§ **Exercise description**
Extract the full listing verbatim and drop any pictures from your copy.

++++ Available data

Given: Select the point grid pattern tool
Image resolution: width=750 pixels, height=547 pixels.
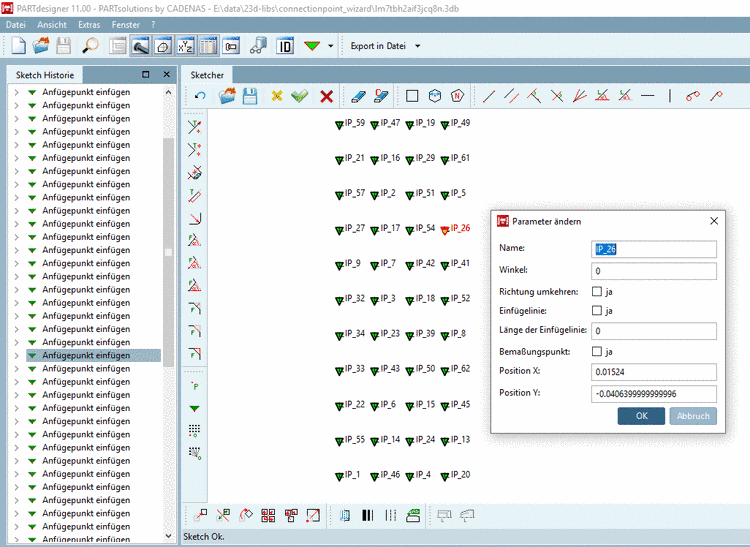Looking at the screenshot, I should 195,430.
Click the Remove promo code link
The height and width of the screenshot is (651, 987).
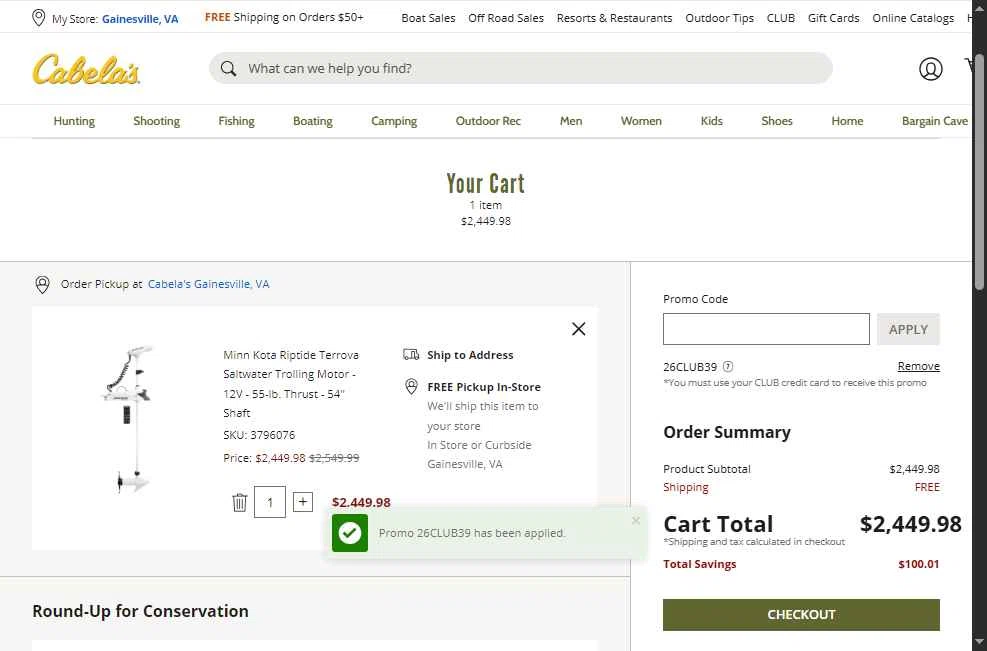[918, 367]
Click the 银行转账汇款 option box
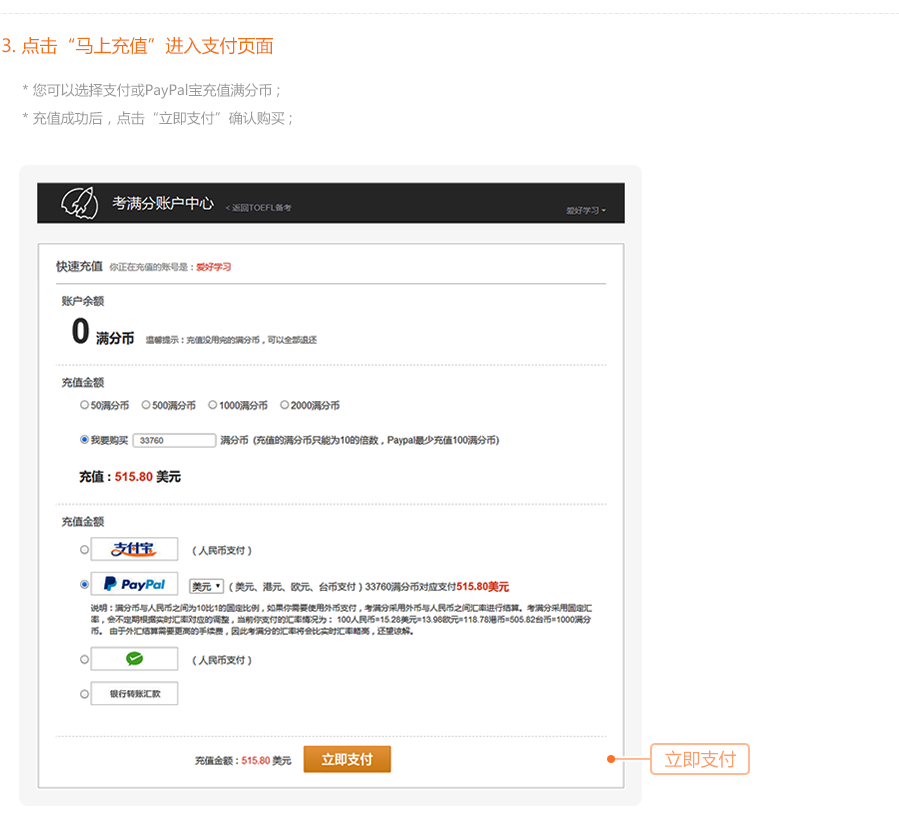Viewport: 899px width, 838px height. (134, 694)
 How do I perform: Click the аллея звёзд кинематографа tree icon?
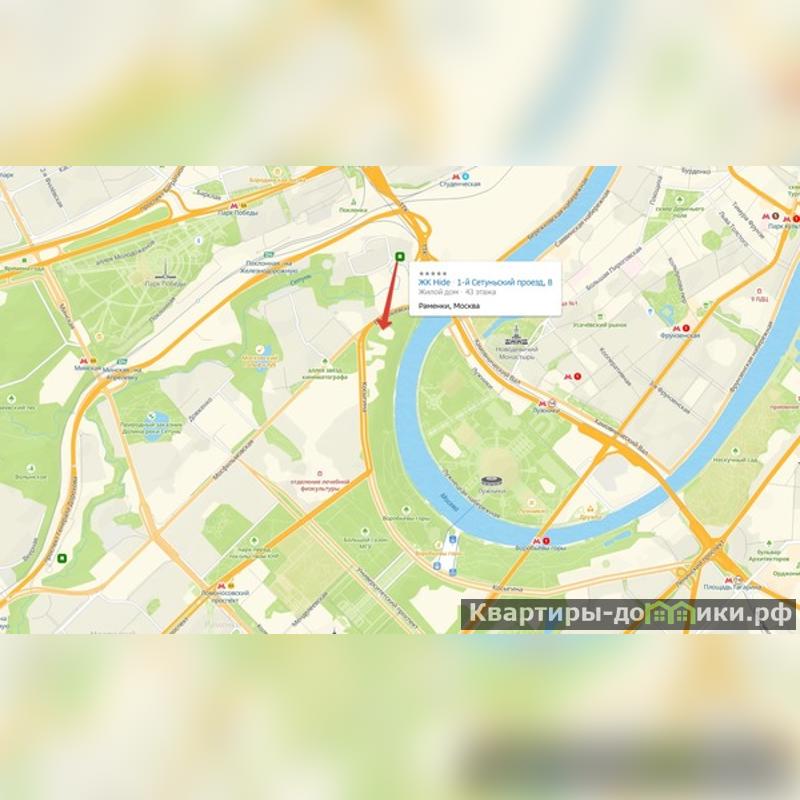point(325,361)
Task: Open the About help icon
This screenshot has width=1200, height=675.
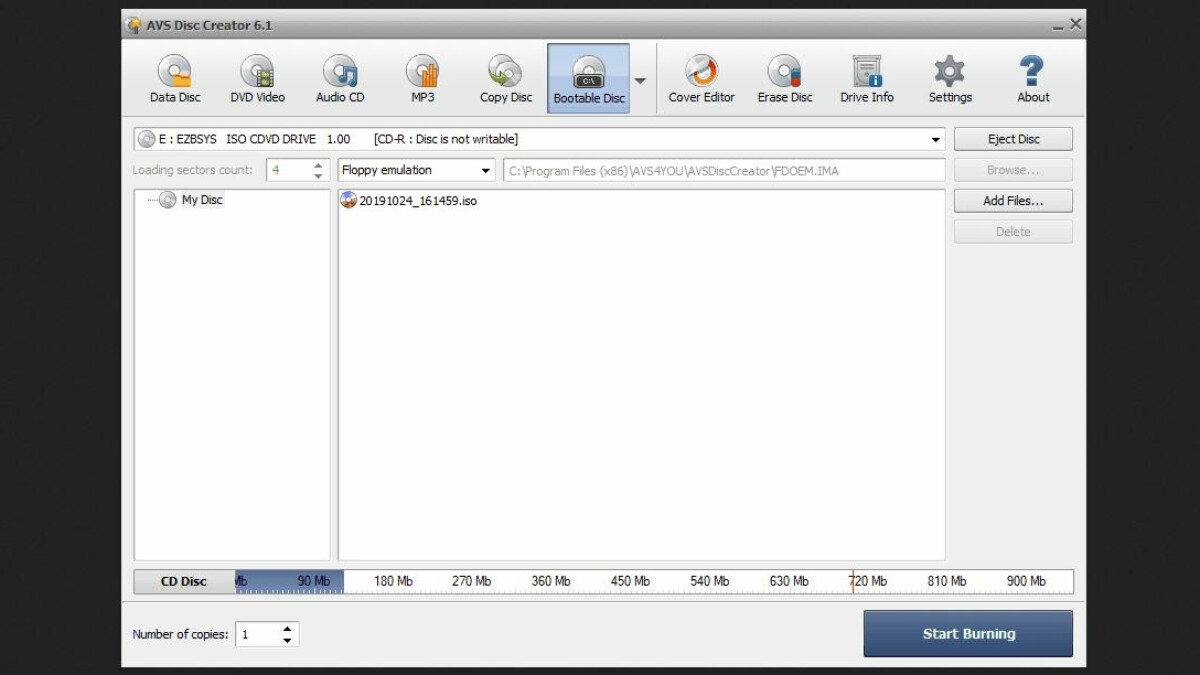Action: 1033,79
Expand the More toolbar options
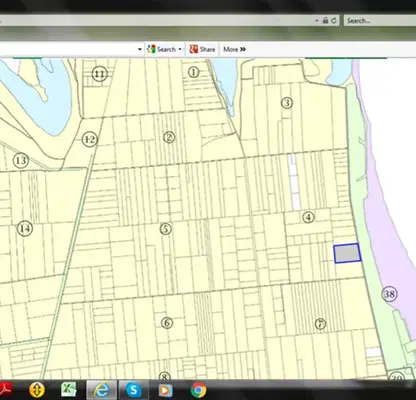This screenshot has height=400, width=416. [x=234, y=49]
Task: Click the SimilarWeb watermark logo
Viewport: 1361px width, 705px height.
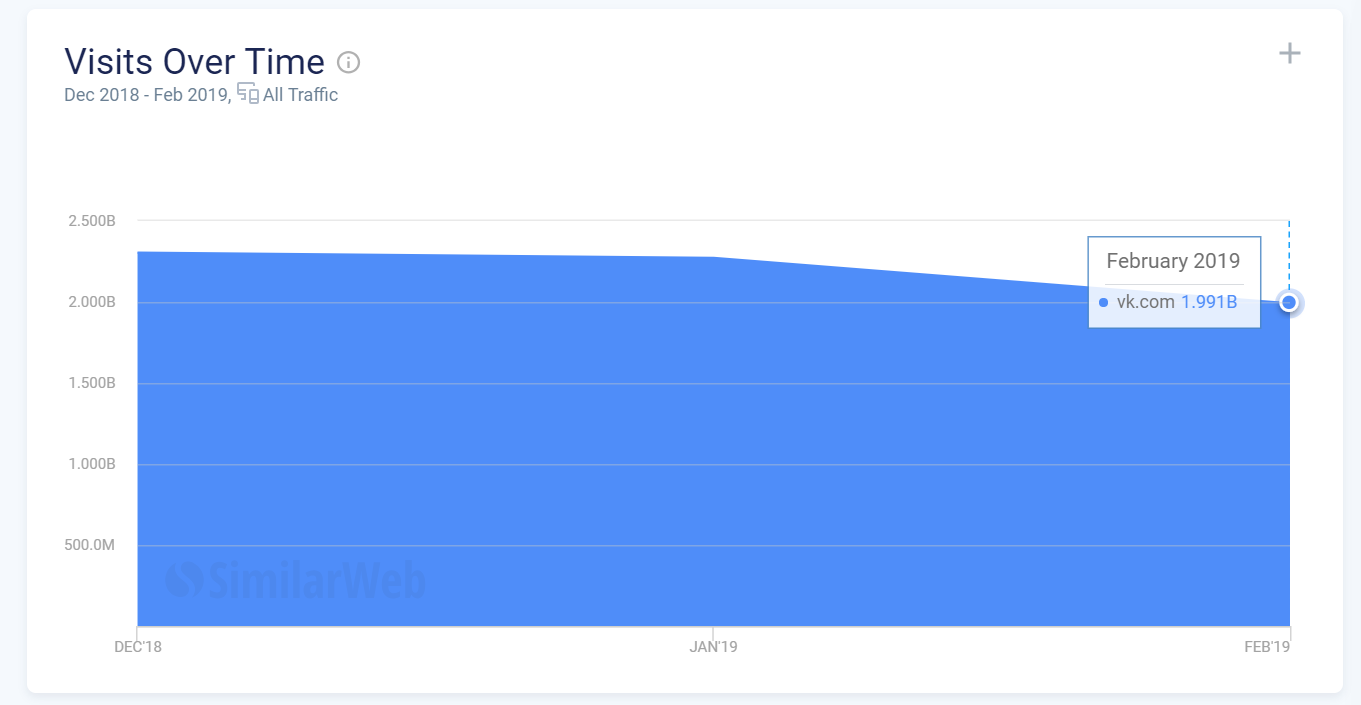Action: click(296, 580)
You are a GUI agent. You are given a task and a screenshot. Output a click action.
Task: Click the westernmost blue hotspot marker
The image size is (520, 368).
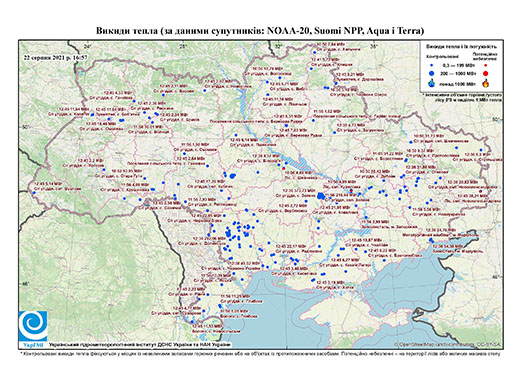34,192
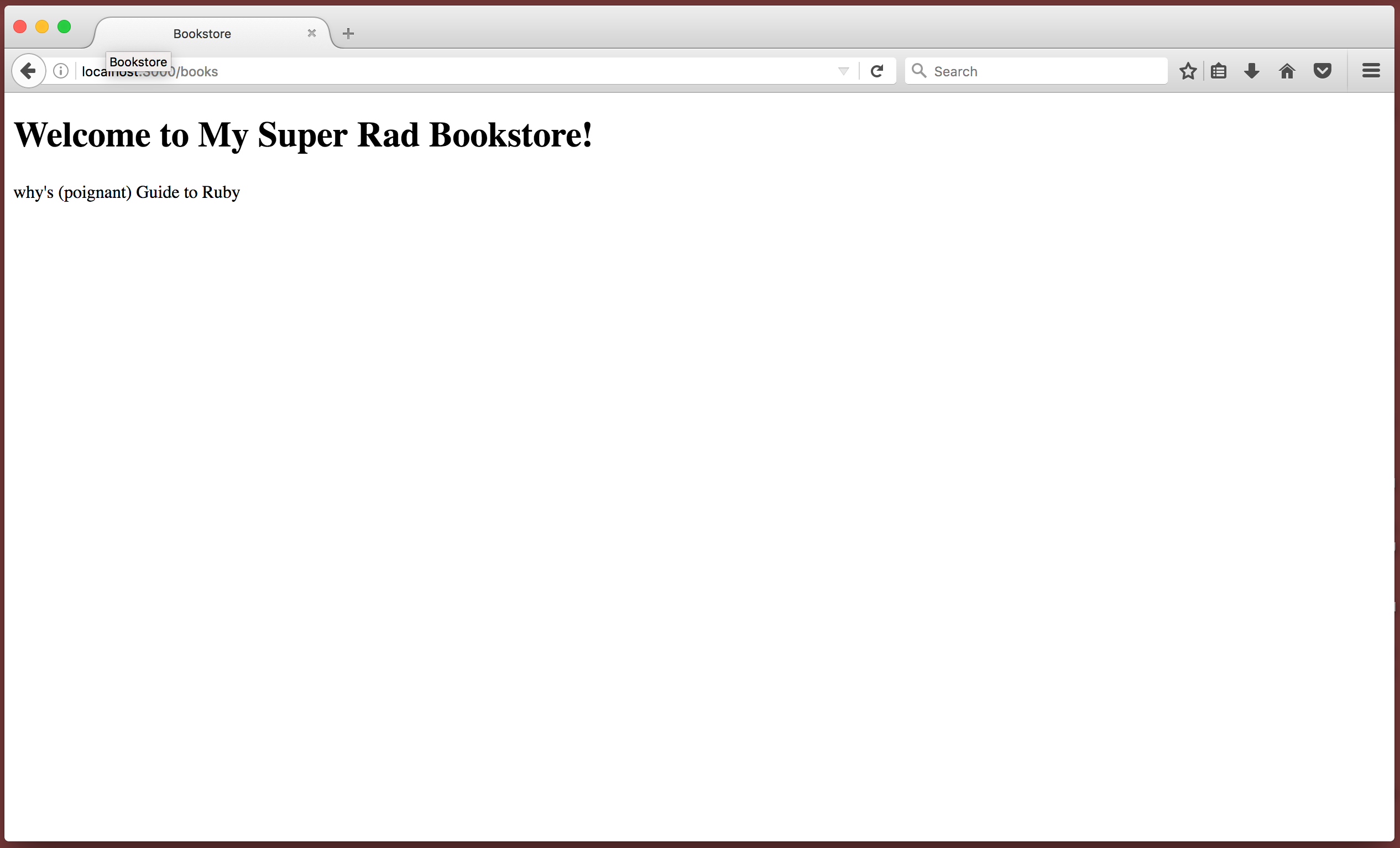Expand the address bar history dropdown
This screenshot has width=1400, height=848.
[843, 71]
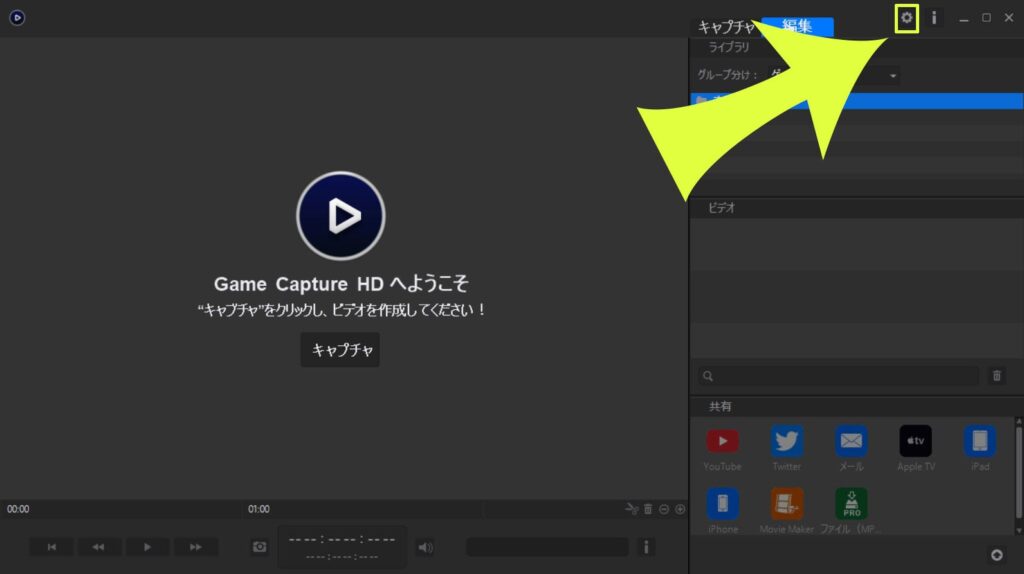Export video for iPad
The height and width of the screenshot is (574, 1024).
point(979,441)
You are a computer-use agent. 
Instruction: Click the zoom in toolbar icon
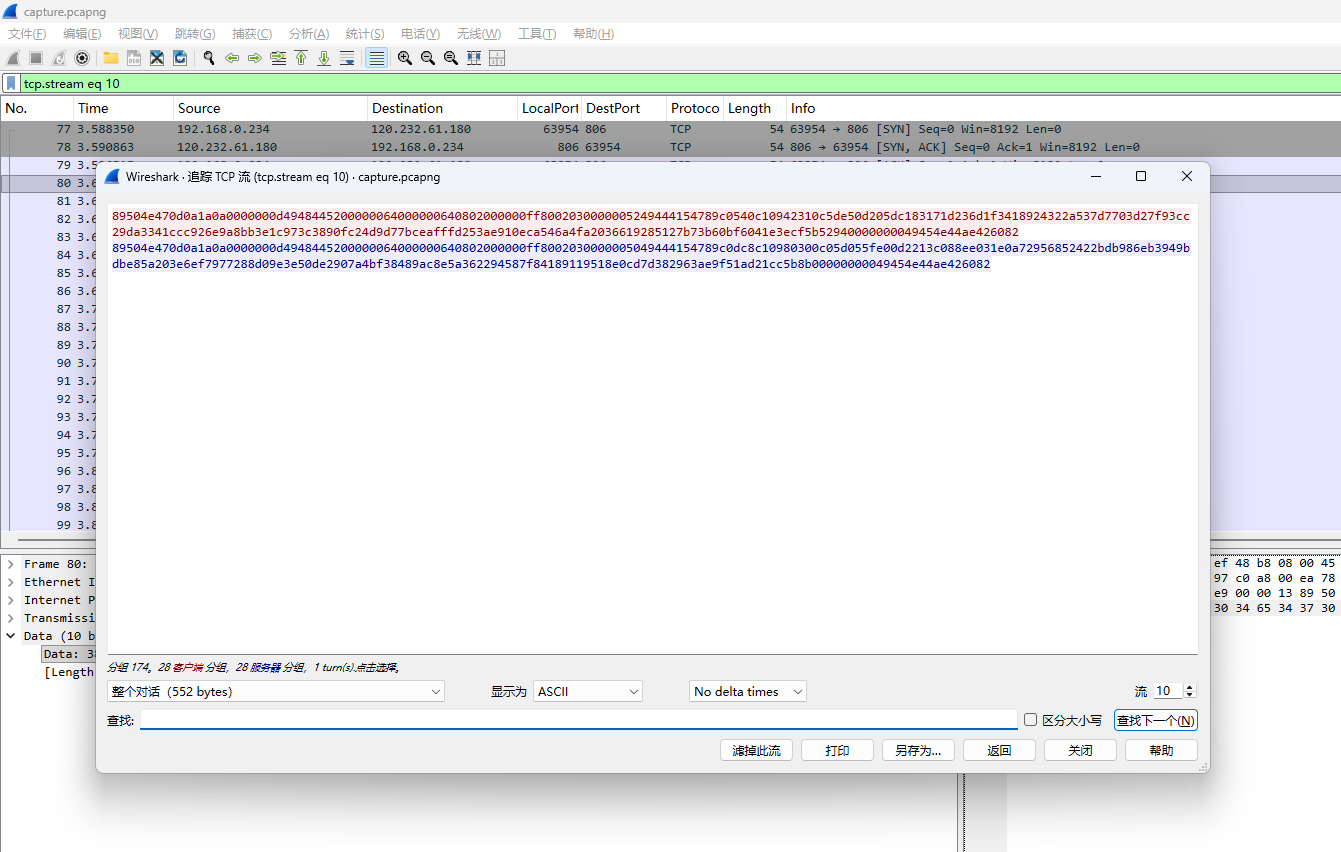click(405, 58)
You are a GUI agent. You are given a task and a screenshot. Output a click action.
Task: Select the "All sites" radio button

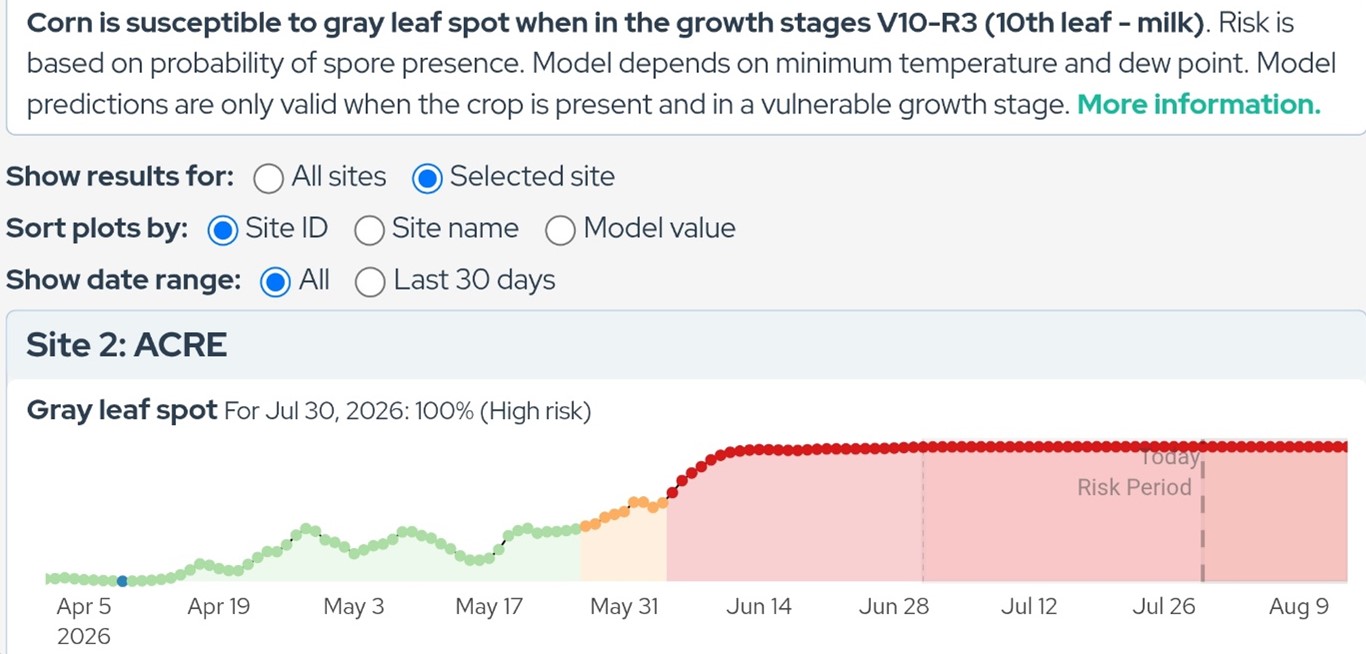coord(269,178)
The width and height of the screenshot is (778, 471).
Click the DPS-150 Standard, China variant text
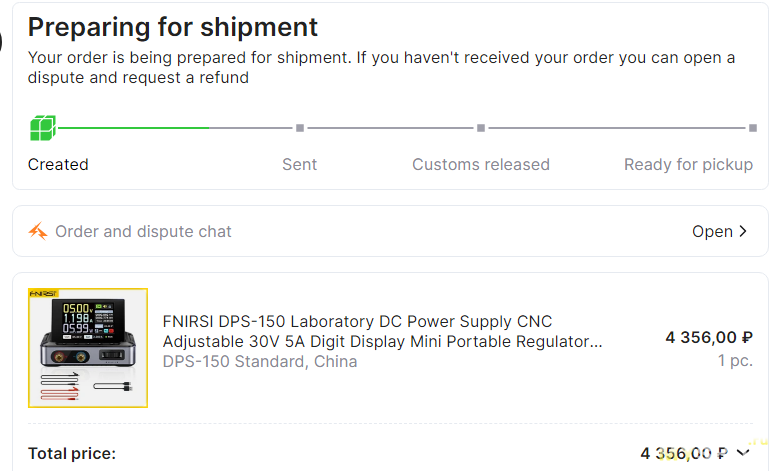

++++++++

§ **Answer to this problem**
Given: Select the point grid pattern tool
Image resolution: width=750 pixels, height=547 pixels.
Looking at the screenshot, I should 195,430.
Click the Remove promo code link
The height and width of the screenshot is (651, 987).
[918, 367]
Click the 银行转账汇款 option box
Viewport: 899px width, 838px height. (134, 694)
 How do I perform: Click the аллея звёзд кинематографа tree icon?
point(325,361)
Task: Open the About help icon
This screenshot has width=1200, height=675.
Action: 1033,79
Expand the More toolbar options
This screenshot has height=400, width=416. [x=234, y=49]
Task: Click the SimilarWeb watermark logo
Viewport: 1361px width, 705px height.
Action: click(296, 580)
You are a GUI agent. You are given a task and a screenshot. Output a click action.
Task: Click the westernmost blue hotspot marker
The image size is (520, 368).
34,192
Expand the address bar history dropdown
This screenshot has width=1400, height=848.
[843, 71]
Export video for iPad
The height and width of the screenshot is (574, 1024).
point(979,441)
You are a computer-use agent. 
Instruction: Click the zoom in toolbar icon
click(405, 58)
You are a GUI agent. You are given a task and a screenshot. Output a click action.
Task: Select the "All sites" radio button

coord(269,178)
The width and height of the screenshot is (778, 471).
Click the DPS-150 Standard, China variant text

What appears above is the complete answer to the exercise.